A more thorough analysis of this incident brings to light that it is the result of multiple (small) problems, both at the OpenSSL project, as well as with the Debian package maintainer. A widely used library like OpenSSL should — without modifications — not generate warnings when tested by valgrind. Furthermore, the code (especially the parts as sensitive as the RNG) should be better commented to prevent such errors. The Debian maintainer, for his part, wanting to validate his modifications with the OpenSSL developers, simply explained his modifications without providing them the corresponding patch to review. He also did not clearly identify himself as the maintainer of the corresponding Debian package. Finally, in his maintenance choices, the maintainer did not clearly document the changes made to the original code; all the modifications are effectively stored in a Subversion repository, but they ended up all lumped into one single patch during creation of the source package.

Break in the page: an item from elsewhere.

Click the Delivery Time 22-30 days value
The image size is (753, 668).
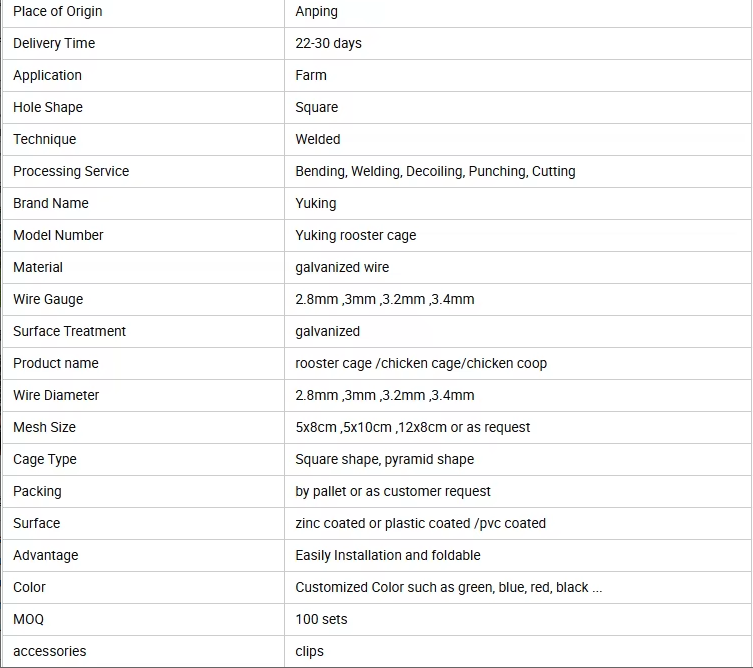tap(328, 43)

It is difficult under such conditions to find the corrective measures to prevent such incidents from recurring. The lesson to be learned here is that every divergence Debian introduces to upstream software must be justified, documented, submitted to the upstream project when possible, and widely publicized. It is from this perspective that the new source package format (“3.0 (quilt)”) and the Debian patch tracker were developed.

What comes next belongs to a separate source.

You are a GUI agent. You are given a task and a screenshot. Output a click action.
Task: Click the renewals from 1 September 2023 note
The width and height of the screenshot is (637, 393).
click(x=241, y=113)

→ http://patch-tracker.debian.org
9.2.2.2. Using Remote X11 Applications
The SSH protocol allows forwarding of graphical data (“X11” session, from the name of the most widespread graphical system in Unix); the server then keeps a dedicated channel for those data. Specifically, a graphical program executed remotely can be displayed on the X.org server of the local screen, and the whole session (input and display) will be secure. Since this feature allows remote applications to interfere with the local system, it is disabled by default. You can enable it by specifying X11Forwarding yes in the server configuration file (/etc/ssh/sshd_config). Finally, the user must also request it by adding the -X option to the ssh command-line.
9.2.2.3. Creating Encrypted Tunnels with Port Forwarding
Its -R and -L options allow ssh to create “encrypted tunnels” between two machines, securely forwarding a local TCP port (see sidebar BACK TO BASICS TCP/UDP) to a remote machine or vice versa.
VOCABULARY Tunnel
The Internet, and most LANs that are connected to it, operate in packet mode and not in connected mode, meaning that a packet issued from one computer to another is going to be stopped at several intermediary routers to find its way to its destination. You can still simulate a connected operation where the stream is encapsulated in normal IP packets. These packets follow their usual route, but the stream is reconstructed unchanged at the destination. We call this a “tunnel”, analogous to a road tunnel in which vehicles drive directly from the entrance (input) to the exit (output) without encountering any intersections, as opposed to a path on the surface that would involve intersections and changing direction.
You can use this opportunity to add encryption to the tunneclass="underline" the stream that flows through it is then unrecognizable from the outside, but it is returned in decrypted form at the exit of the tunnel.
ssh -L 8000:server:25 intermediary establishes an SSH session with the intermediary host and listens to local port 8000 (see Figure 9.2, “Forwarding a local port with SSH”). For any connection established on this port, ssh will initiate a connection from the intermediary computer to port 25 on the server, and will bind both connections together.